# [Painted Minis] My wife's minis.



## Jeremy (Sep 17, 2002)

Unfortunately my photograpy and graphical editing skills are not equal to her skill.  Here's the butchered results of my trying to photograph her hard work.

Comments welcome.


----------



## Jeremy (Sep 17, 2002)

Next up, a very excellently painted Aragorn.  Yeah, yeah, I should have turned off the flash.  I learned.


----------



## Jeremy (Sep 17, 2002)

You should see the gold enameling on this knight's shield or the fierce heraldric lion that stands out in gold on the knight's pennant, or all the detail along the flanks of the destrier...  Alas, my digital camera has nowhere near the resolution needed to pick these out, much less focus on them.


----------



## Jeremy (Sep 17, 2002)

And here is the fearsome black minotaur Azmodon complete with his glowing magical tatoos and acid/frost battle axes.


----------



## Jeremy (Sep 17, 2002)

Next we have...


----------



## Magic Rub (Sep 17, 2002)

Cool!


----------



## Jeremy (Sep 17, 2002)

Agh!!  Of all the mini's not to come out correctly!!  Elrond is so magnificent, that is, when he's in focus and the light doesn't make his mouth look like a gaping maw.  I apologize for the poor picture.


----------



## Jeremy (Sep 17, 2002)

I love this mini.  If this mini is on the map, there's about to be some fireworks!


----------



## Jeremy (Sep 17, 2002)

This is one of my favorites (minis, not picture), from the armor above and below the tunic, to the amazing tooling of his back up sword's scabbard to the tiny face work within the helm, this mini is awe inspiring...


----------



## Jeremy (Sep 17, 2002)

Gandalf's coloring seems a little off in this light and I can't show off the elven runes traced delicately onto the brim of his had or along the hem of his cloak, but this mini took 2nd place in the regional competition for the Lord of the Rings competition here in HEB.


----------



## Jeremy (Sep 17, 2002)

Leslie had great fun doing the mud this dwarven bomber is sludging through as well as all the little brass goblin head ornaments.


----------



## Jeremy (Sep 17, 2002)

Heh.  Leslie glued little bits of red and black dipped styrofoam to the axe of this mini before painting him.  When she finished, they looked like little chunks of skull split over the axe with sticky chewy bits here and there.  FEAR THE ORCS!


----------



## Jeremy (Sep 17, 2002)

Sadly this mini is a little chipped from use, but it's only because we love him so much.  This Legolas mini took first place at the regional HEB Lord of the Rings miniature painting competition and went on to be runner up in the state of Texas at the state level.  The genius of this mini is Leslie's facial study of the actor Orlando Bloom who played Legolas and her fine detail in making the mini closely resemble him.  Woo hoo!


----------



## Jeremy (Sep 17, 2002)

Yes well, there aren't too many good Kensai mini's out there so this is the best I could supply her with.  The paint job is terrific, the mini just leaves a little to be desired.  The camera did at least pick up a little of the kanji at the hem of his robes but it also picked up his Andre the Giant expression.


----------



## Jeremy (Sep 17, 2002)

Rawr!  I absolutely LOVE this mini!  For druids, barbarians, or savage shamans there just is no other mini I'd use.  And the camera did a good job with this one, so all the more joy!  Here ya go!


----------



## Jeremy (Sep 17, 2002)

Well that's quite enough for today...

Depending on the response I'll try to get some more up here some other time.

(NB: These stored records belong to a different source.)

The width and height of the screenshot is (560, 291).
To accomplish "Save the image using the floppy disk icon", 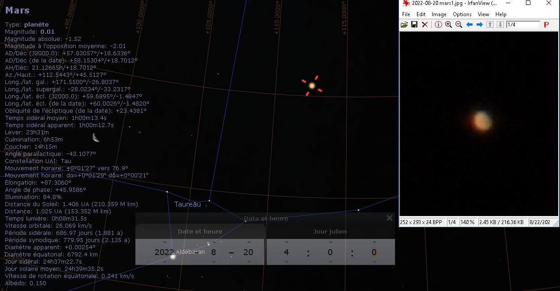I will 414,25.
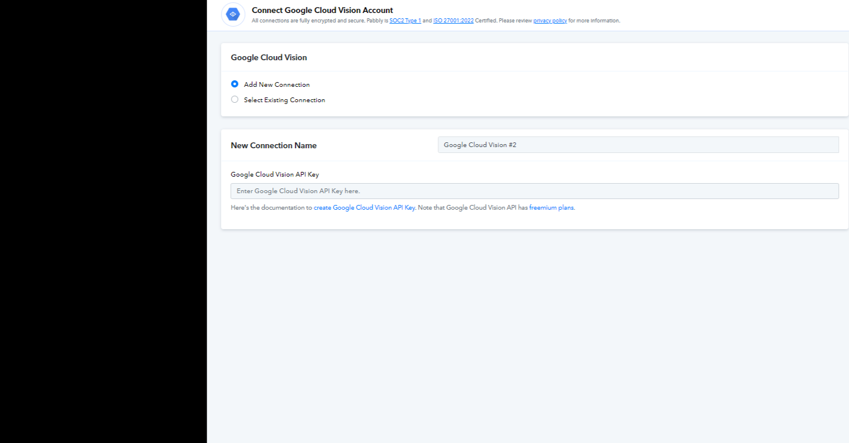The width and height of the screenshot is (849, 443).
Task: Click the 'All connections are fully encrypted' notice
Action: click(307, 21)
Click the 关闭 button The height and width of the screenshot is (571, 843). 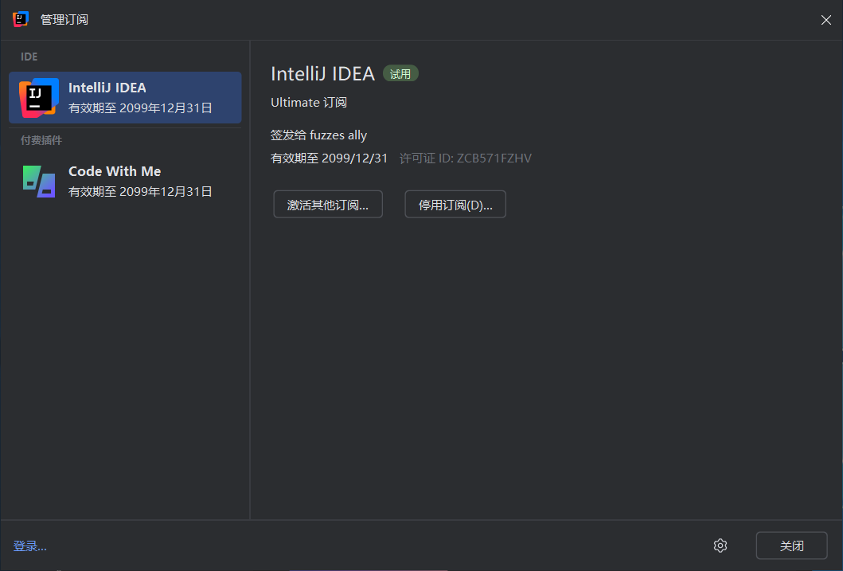pyautogui.click(x=791, y=546)
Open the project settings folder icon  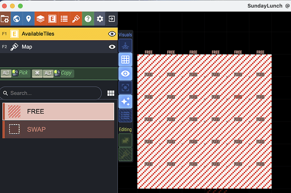click(5, 19)
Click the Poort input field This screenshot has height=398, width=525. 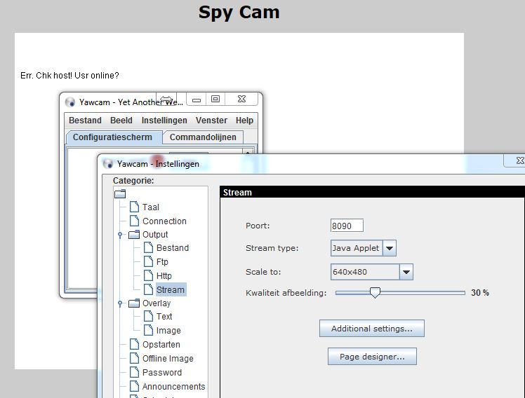(x=347, y=226)
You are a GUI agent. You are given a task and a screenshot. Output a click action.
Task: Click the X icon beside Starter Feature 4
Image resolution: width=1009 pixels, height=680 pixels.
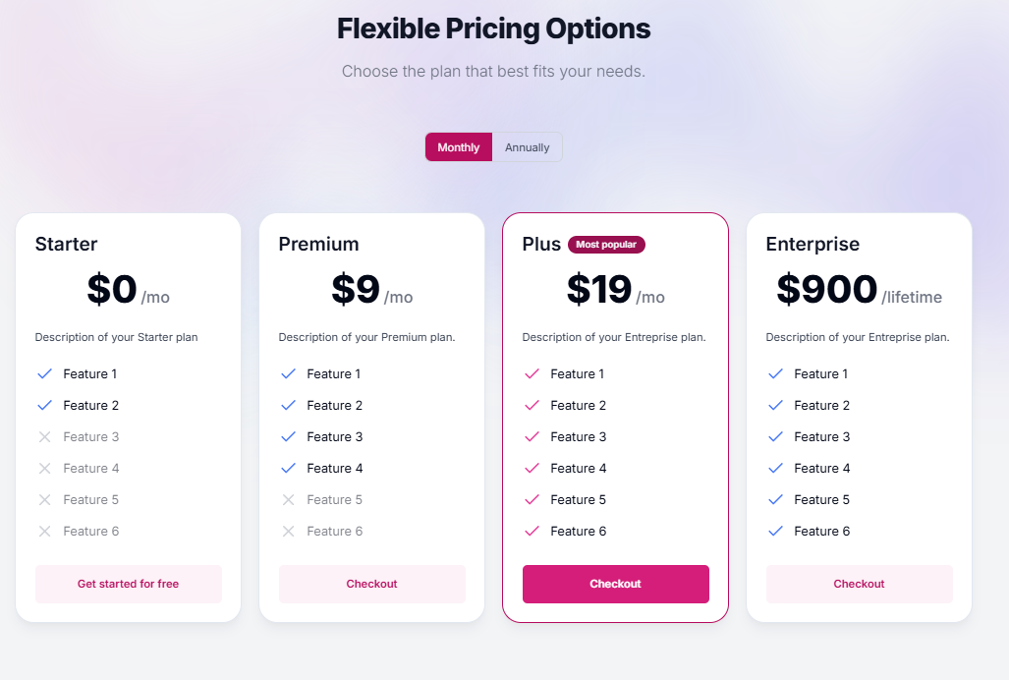pyautogui.click(x=44, y=469)
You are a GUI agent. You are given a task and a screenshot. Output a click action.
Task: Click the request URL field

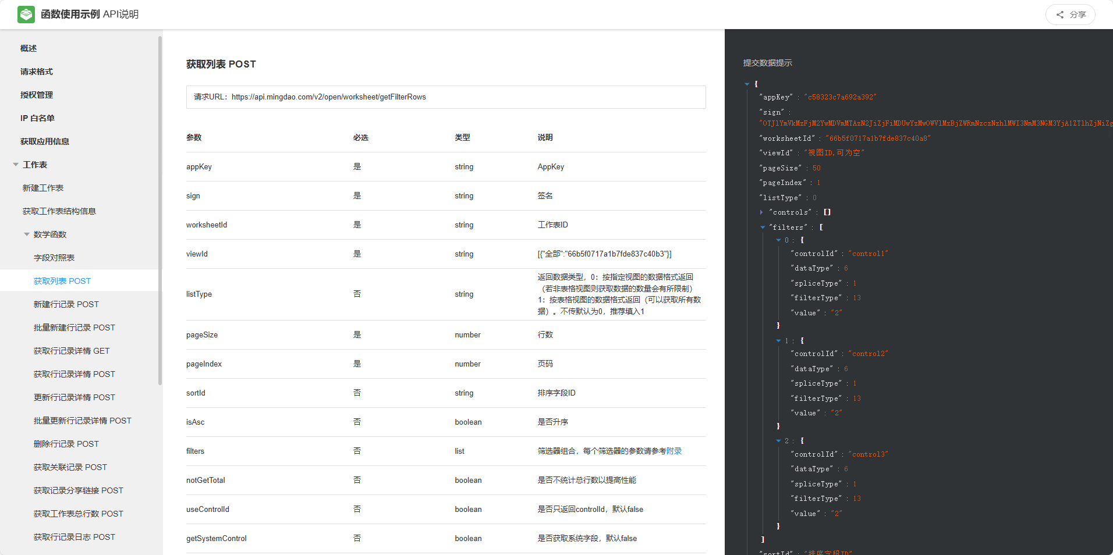[445, 97]
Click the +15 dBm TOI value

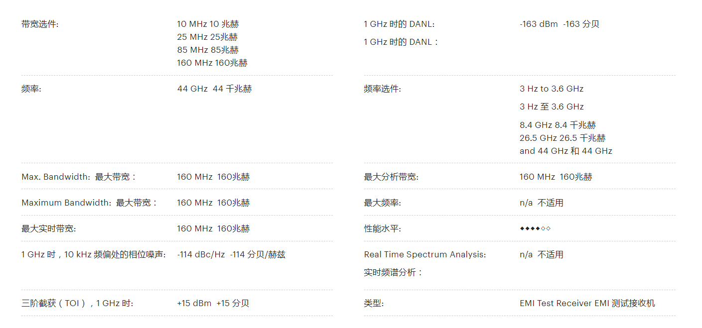point(213,303)
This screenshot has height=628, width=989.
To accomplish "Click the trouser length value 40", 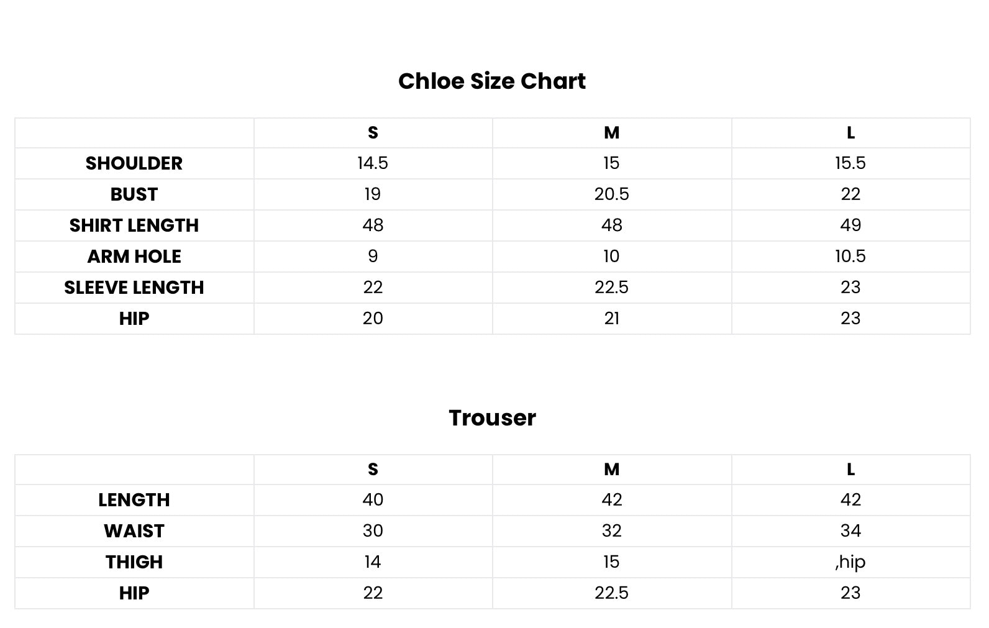I will pyautogui.click(x=373, y=500).
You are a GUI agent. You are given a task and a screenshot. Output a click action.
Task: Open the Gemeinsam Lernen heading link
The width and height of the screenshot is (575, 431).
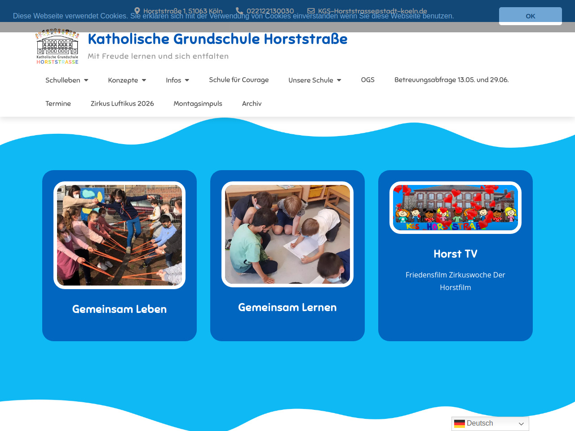(x=287, y=308)
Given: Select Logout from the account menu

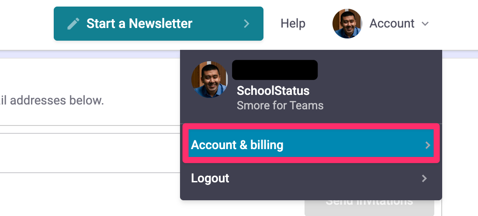Looking at the screenshot, I should point(210,178).
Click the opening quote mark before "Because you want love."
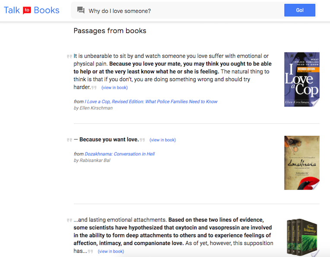The height and width of the screenshot is (257, 330). click(x=69, y=140)
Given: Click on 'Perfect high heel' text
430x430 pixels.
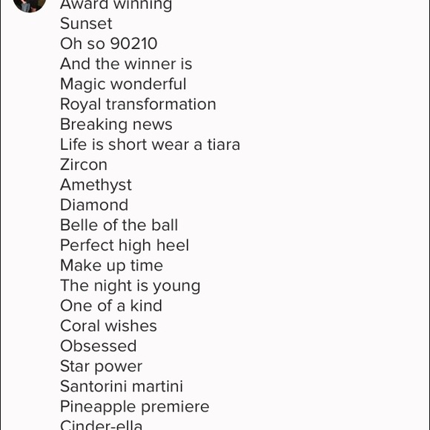Looking at the screenshot, I should click(x=125, y=245).
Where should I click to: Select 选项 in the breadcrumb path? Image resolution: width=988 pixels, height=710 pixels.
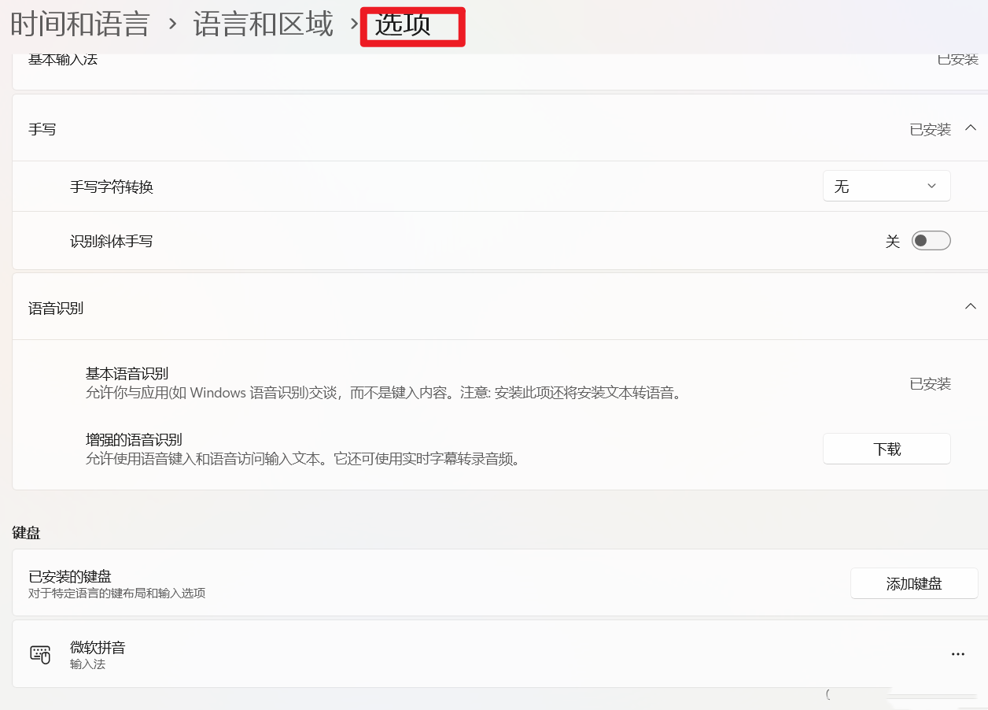412,24
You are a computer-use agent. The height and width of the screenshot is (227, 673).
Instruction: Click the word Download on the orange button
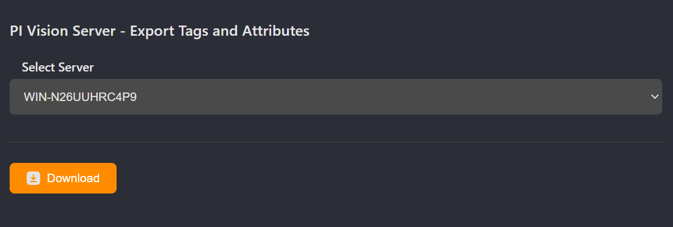[x=73, y=178]
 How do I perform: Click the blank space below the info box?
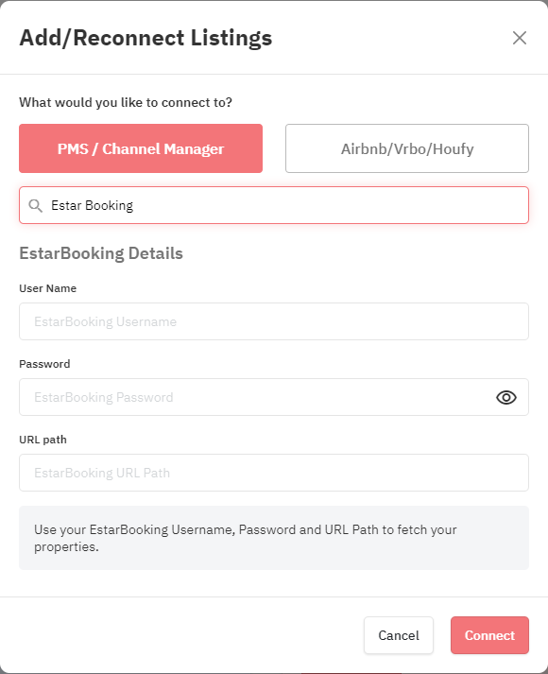click(274, 583)
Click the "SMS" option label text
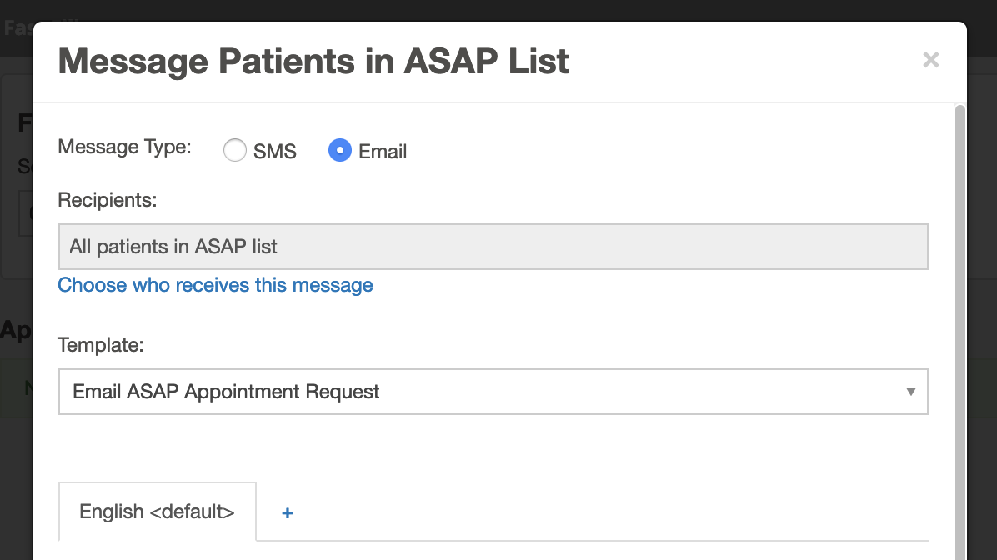The width and height of the screenshot is (997, 560). (275, 152)
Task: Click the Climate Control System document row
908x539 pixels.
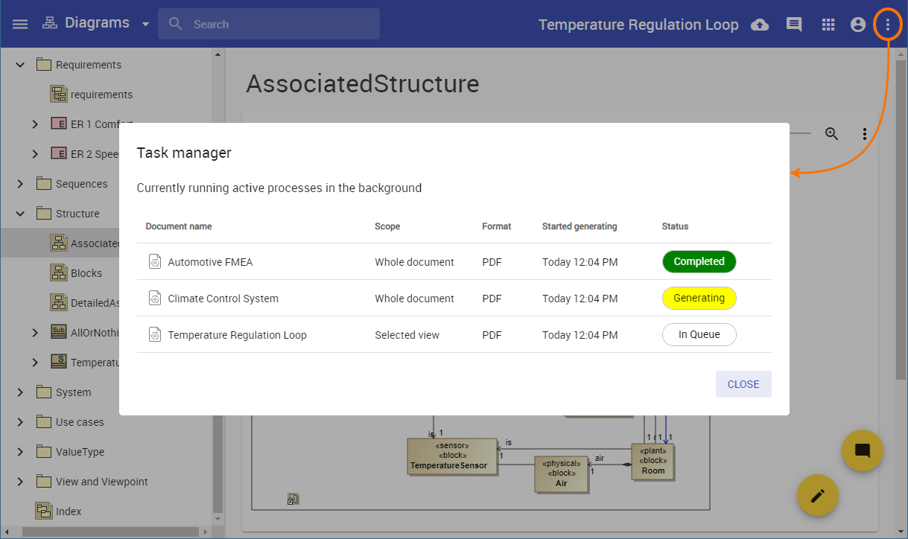Action: click(x=223, y=299)
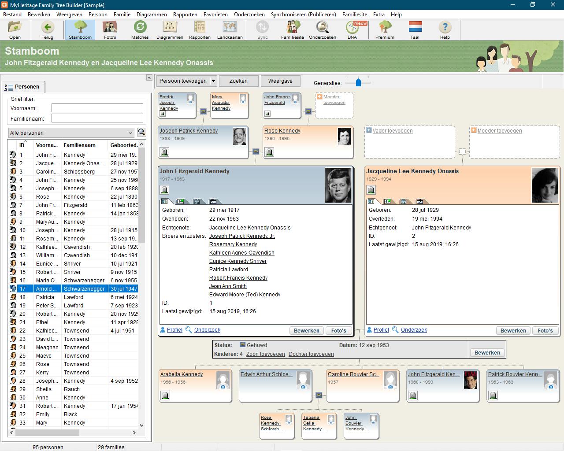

Thanks for the praise Magic Rub.


----------



## JoeGKushner (Sep 17, 2002)

Lots of different styles.

Which companies do you buy from the most? Seems GW gets a fair share of the dollar here.


----------



## Elder-Basilisk (Sep 17, 2002)

Well, you seem so eager for praise for the minis in this thread, it almost makes me reluctant to give it. On the other hand, I would like to see more so here I am posting. 

The photography definitely gets better as the pictures progress. I'd like to see some of these pictures take with a really good camera to see how good the minis really are. (Most of the ideas I'd want to steal are in the details--like what do the tattoos on the minotaur look like? I can see that they're there in the picture, but I can't see what they look like).

Your wife seems to be a big fan of static grass on bases. Has she experimented with other basing techniques? I've found basing to be one of the most important things to do for a miniature to make it look good and I try to vary my bases and add interest to them but all of my techniques are rather time consuming. I'd love to hear/see what other people do for that.


----------



## Jeremy (Sep 17, 2002)

Reaper, GW, WotC, she has no preference to company, she just looks at the minis available.

Unfortunately, both Lone Stars, GenX Comics, and Wizards of the Coast around here sell one and only one type of flock and they are generally out of it.  So grass it is.    Oh well, gets us to look at the minis!


----------



## Malessa (Sep 17, 2002)

Wow, those do look great!  Just having the patience to sit down and do that, and do it well, I must applaud her!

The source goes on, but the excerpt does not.